This article covers the passing on of property or other rights or obligations after a person's death. For other uses, see Inheritance (disambiguation).
Inheritance is the practice of passing on property, titles, debts, rights and obligations upon the death of an individual. It has long played an important role in human societies. The rules of inheritance differ between societies and have changed over time.
2.1 Islamic laws of inheritance,
2.2 Jewish laws of inheritance,
3 Inheritance inequality
3.1 Inheritance and social stratification,
3.2 Sociological and economic effects of inheritance inequality,
5 See also,
7 External links,
In law, an heir is a person who is entitled to receive a share of the decedent's (the person who died) property, subject to the rules of inheritance in the jurisdiction where the decedent died or owned property at the time of death. A person does not become an heir before the death of the decedent, since the exact identity of the persons entitled to inherit is determined only then. Members of ruling noble or royal houses expected to become heirs are called heirs apparent or heirs presumptive. There is a further concept of joint inheritance, pending renunciation by all but one, which is called coparceny.

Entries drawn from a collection
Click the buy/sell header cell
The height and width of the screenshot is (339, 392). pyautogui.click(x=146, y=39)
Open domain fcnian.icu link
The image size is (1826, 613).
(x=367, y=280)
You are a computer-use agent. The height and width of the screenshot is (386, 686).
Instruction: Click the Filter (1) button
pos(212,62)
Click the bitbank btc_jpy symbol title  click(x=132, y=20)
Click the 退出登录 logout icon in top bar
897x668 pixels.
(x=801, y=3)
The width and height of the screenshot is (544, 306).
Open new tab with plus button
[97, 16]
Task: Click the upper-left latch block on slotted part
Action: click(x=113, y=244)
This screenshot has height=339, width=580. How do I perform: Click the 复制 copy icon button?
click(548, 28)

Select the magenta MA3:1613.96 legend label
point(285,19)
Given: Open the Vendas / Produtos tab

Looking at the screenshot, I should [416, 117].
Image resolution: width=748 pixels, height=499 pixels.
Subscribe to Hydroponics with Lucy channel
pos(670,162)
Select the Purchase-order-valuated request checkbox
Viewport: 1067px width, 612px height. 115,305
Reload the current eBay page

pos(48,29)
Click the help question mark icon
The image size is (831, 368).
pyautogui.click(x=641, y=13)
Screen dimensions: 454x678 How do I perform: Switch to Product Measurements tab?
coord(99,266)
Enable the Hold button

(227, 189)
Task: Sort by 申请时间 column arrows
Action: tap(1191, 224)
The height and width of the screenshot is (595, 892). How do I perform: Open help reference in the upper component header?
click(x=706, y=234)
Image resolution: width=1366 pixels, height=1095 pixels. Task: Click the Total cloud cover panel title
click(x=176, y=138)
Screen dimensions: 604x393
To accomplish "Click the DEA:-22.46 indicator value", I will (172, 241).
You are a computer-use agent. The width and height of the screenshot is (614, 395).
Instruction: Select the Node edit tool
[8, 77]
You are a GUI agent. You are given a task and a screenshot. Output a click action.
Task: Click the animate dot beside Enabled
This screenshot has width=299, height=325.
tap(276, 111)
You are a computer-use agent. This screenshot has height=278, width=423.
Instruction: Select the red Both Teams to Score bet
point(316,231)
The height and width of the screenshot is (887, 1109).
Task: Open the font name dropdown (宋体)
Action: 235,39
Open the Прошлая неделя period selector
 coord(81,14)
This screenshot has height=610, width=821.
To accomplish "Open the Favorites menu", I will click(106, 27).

Problems to work on –
A - What does the article on inheritance say members of ruling noble or royal houses who are expected to become heirs are called?
B - Continue the article on inheritance from the point where it stops.

Task answers –
A - They are called heirs apparent or heirs presumptive.

B -
In modern law, the terms inheritance and heir refer exclusively to the succession of property from a deceased descendent intestate. Future recipients of property through a will are termed beneficiaries, devisees, or legatees.
For more details on this topic, see Historical inheritance systems.
Detailed anthropological and sociological studies have been made about customs of patrilineal inheritance, where only male children can inherit. Some cultures also employ matrilineal succession, where property can only pass along the female line, most commonly going to the sister's sons of the decedent; but also, in some societies, from the mother to her daughters. Some ancient societies and most modern states employ egalitarian inheritance, without discrimination based on gender and/or birth order.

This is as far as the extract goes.